This is regarding the “Community Commentary” in the Aug. 2 paper

(“Tragedy the best word to describe Crystal Cove loss”). If the Crystal

Cove cottages are just a “group of shacks” as Val Carson states, it must

be because those tenants who vacated on July 8 had not kept the cottages

in decent repair during the years they enjoyed the privilege of living in

the historic cottages on the beach for much less monthly rent than I have

been paying for a no-view 2-bedroom apartment in Costa Mesa.

No one has “destroyed Crystal Cove” as Carson further states.

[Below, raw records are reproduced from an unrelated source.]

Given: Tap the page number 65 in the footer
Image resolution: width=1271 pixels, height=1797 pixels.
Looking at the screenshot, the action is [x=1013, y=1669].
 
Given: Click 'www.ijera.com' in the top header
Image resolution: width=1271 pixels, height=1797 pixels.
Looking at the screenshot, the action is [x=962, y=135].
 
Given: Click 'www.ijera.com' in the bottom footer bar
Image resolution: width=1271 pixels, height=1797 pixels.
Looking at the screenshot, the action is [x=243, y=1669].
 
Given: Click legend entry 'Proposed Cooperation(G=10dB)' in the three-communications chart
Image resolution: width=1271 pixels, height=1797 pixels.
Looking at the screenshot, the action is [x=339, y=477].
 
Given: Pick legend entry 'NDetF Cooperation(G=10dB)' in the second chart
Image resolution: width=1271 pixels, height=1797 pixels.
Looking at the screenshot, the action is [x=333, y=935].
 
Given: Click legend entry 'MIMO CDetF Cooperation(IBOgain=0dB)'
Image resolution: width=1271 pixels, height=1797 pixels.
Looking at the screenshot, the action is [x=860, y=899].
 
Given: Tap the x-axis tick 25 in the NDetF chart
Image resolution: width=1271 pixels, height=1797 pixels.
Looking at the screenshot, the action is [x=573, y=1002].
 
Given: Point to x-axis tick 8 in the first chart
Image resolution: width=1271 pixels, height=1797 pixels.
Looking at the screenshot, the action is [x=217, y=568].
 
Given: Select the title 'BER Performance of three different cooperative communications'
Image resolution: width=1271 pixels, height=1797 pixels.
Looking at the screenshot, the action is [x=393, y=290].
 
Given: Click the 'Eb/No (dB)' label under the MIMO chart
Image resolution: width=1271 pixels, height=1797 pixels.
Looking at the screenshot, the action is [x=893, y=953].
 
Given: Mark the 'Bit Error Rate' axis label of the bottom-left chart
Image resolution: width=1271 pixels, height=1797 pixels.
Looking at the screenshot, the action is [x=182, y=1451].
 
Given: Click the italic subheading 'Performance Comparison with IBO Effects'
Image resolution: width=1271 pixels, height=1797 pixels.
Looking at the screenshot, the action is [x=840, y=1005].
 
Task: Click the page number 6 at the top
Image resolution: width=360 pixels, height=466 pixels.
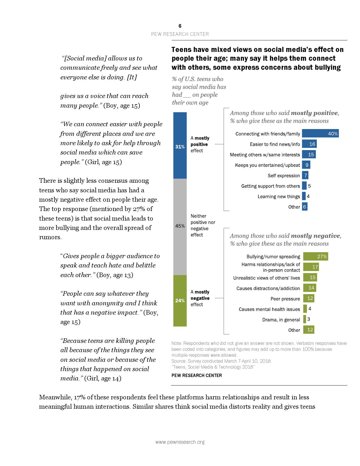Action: (180, 26)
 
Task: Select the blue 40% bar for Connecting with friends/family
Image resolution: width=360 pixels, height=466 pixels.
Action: (320, 134)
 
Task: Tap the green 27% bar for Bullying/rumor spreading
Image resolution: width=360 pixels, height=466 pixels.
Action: (315, 256)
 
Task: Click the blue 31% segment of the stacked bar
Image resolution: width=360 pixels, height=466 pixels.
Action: (180, 145)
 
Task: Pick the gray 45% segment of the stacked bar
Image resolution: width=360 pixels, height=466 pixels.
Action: (180, 227)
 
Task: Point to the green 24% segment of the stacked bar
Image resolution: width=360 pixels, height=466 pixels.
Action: (180, 300)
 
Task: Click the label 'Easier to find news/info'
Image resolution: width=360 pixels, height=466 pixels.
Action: (275, 144)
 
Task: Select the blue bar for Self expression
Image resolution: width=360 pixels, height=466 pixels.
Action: (305, 175)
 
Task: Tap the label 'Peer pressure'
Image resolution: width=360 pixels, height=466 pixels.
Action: (285, 299)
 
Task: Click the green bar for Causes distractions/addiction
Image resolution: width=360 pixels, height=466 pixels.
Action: (309, 288)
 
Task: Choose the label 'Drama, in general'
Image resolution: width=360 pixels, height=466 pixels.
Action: (281, 320)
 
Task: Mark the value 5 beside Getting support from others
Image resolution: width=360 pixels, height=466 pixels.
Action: (309, 186)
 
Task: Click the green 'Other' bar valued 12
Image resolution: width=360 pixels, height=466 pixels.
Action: (309, 330)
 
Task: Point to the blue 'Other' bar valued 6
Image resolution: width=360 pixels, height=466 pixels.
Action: (304, 207)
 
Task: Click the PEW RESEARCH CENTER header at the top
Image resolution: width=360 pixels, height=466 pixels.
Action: (180, 34)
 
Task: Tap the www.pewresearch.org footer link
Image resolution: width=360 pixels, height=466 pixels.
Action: (180, 442)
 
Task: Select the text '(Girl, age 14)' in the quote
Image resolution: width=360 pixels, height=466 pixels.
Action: (103, 378)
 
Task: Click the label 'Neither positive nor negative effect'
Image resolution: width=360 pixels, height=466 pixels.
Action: (203, 225)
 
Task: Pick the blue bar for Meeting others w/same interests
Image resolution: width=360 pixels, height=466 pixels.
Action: (309, 154)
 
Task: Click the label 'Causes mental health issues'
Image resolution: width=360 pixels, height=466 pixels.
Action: (269, 309)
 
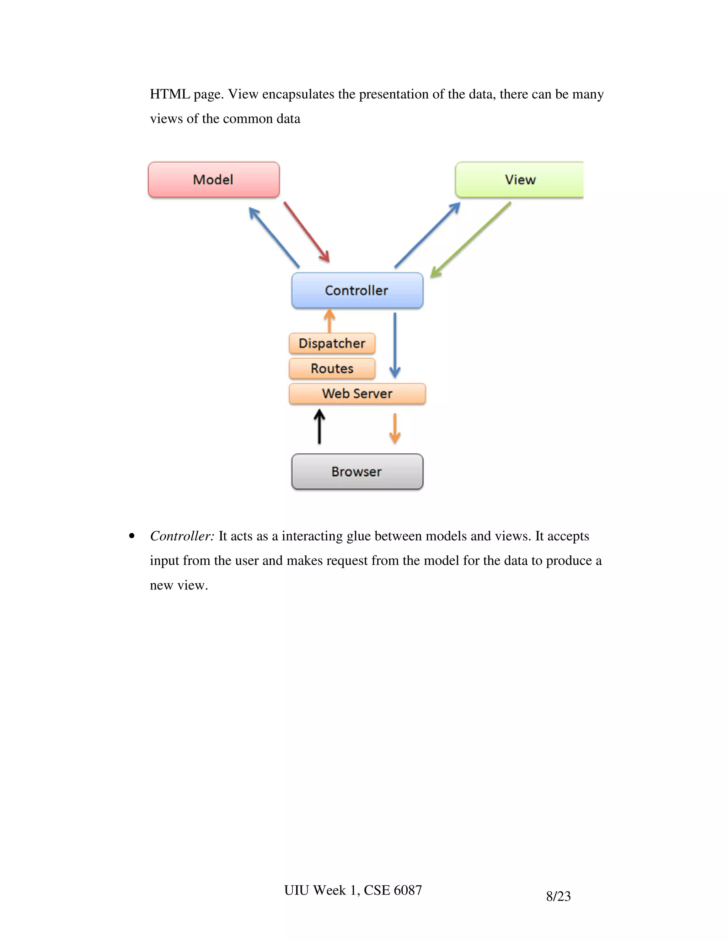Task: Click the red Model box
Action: pos(214,180)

In fact,

the cove is now the public park it was intended to be when it was

purchased by the state with public funds, but it is now free of the signs

at the entrance to the beach, such as the one put up some years back by

those elitist tenants that warned “No Parking, No Vacancy, No Waiting

List, Unauthorized Persons Keep Out.”

The former tenants are now welcome to enjoy the beach and Crystal Cove

environment, along with all the public whose tax dollars of $32.6 million

were paid to buy Crystal Cove in 1979 from the Irvine Co.

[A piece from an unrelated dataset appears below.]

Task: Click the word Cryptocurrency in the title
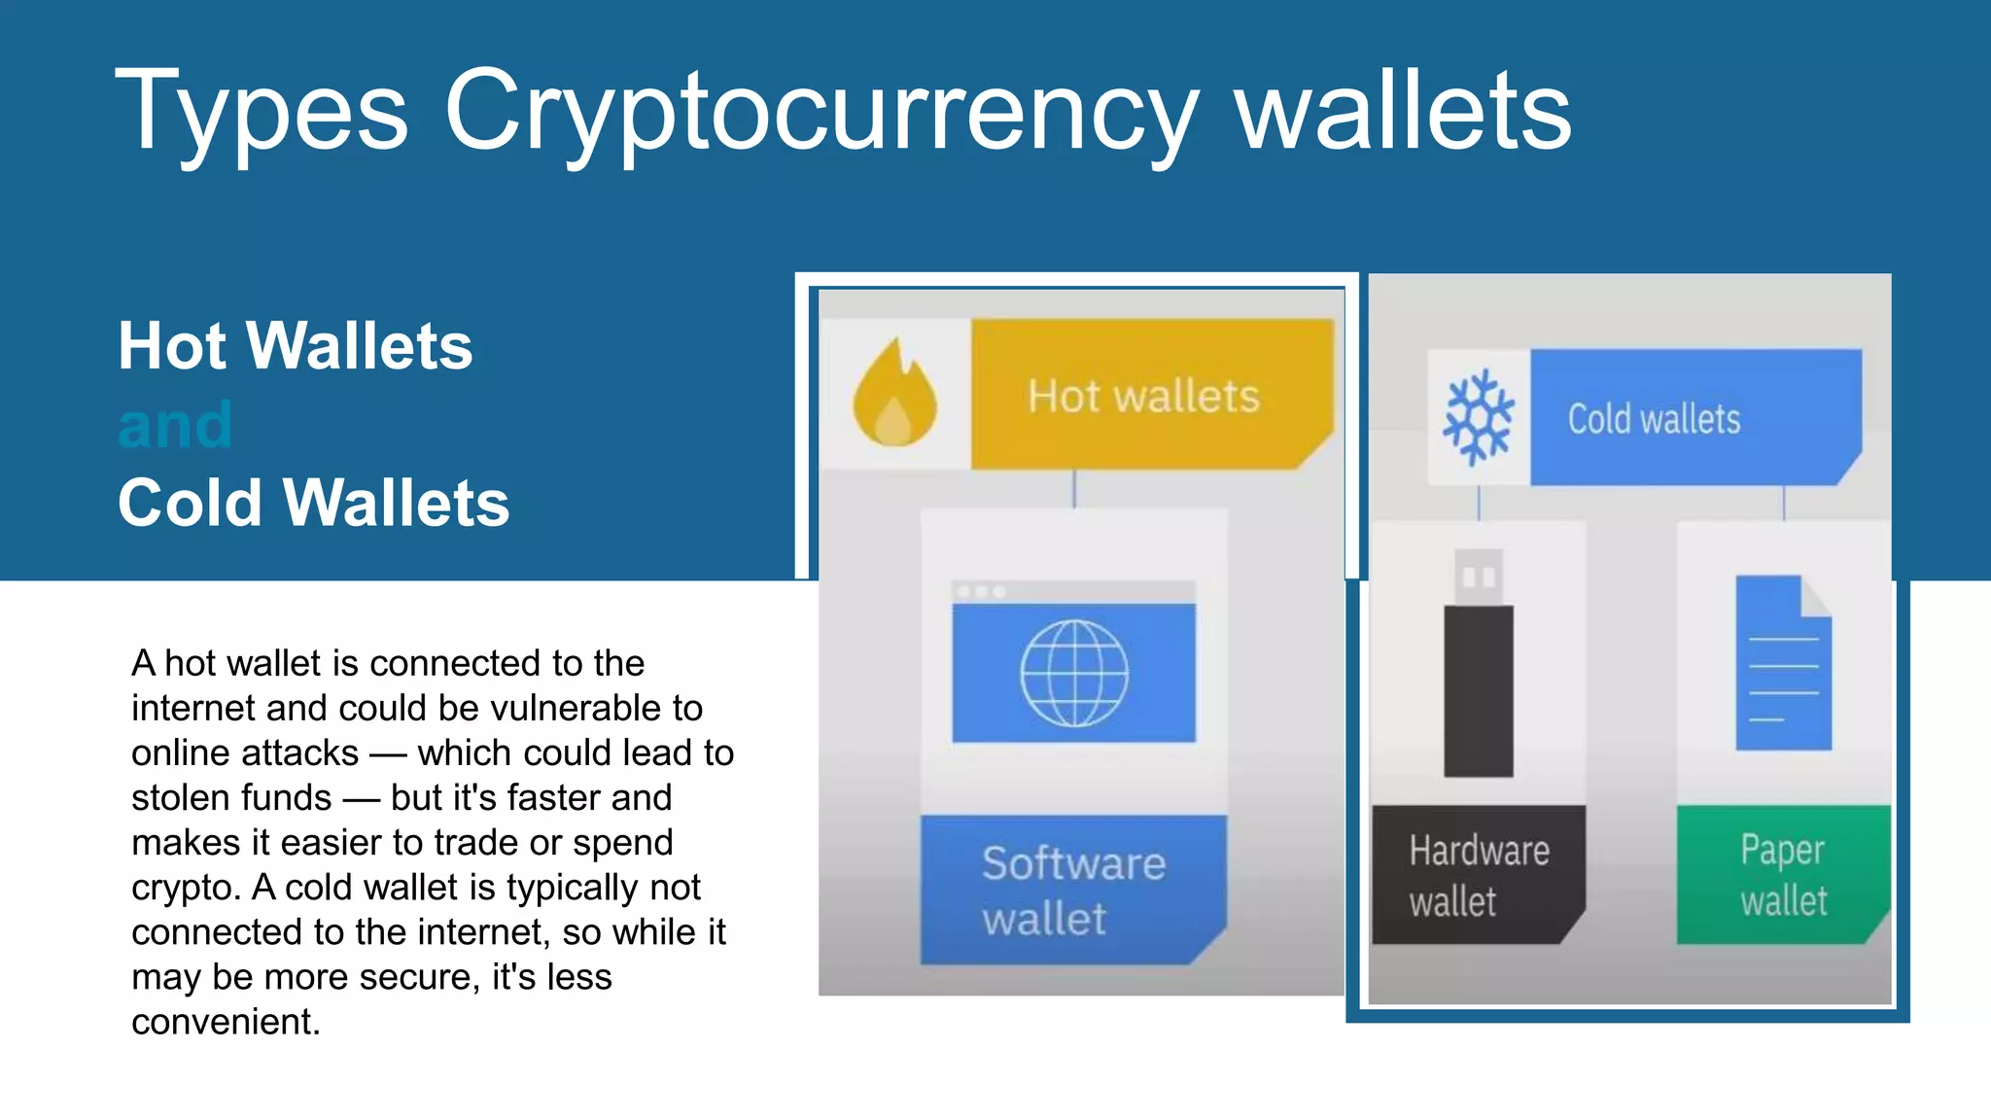[821, 112]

Since when does the seller of a property for which a fair price was

paid have the right 20 years later to dictate the use of that property?

That appears to be the direction that Joan Irvine Smith is attempting to

assume. Smith should have the same right, but no greater right, than any

ordinary citizen of California to express her opinion to the Parks

Department at public hearings. Wealth and name recognition should not

carry any greater weight in this matter than the opinion of any ordinary

Californian whose tax dollars paid for Crystal Cove to be a public park.

The same should apply to the former tenants, the members of the

Crystal Cove Community Trust and the Alliance to Save Crystal Cove, which

might more accurately be titled “Alliance to Save Crystal Cove for a

Privileged Few.”

I do hope that the Daily Pilot will publicize well in advance any

public hearing to be held by the Parks Department so that the public may

plan to attend and voice opinions on the future use of Crystal Cove.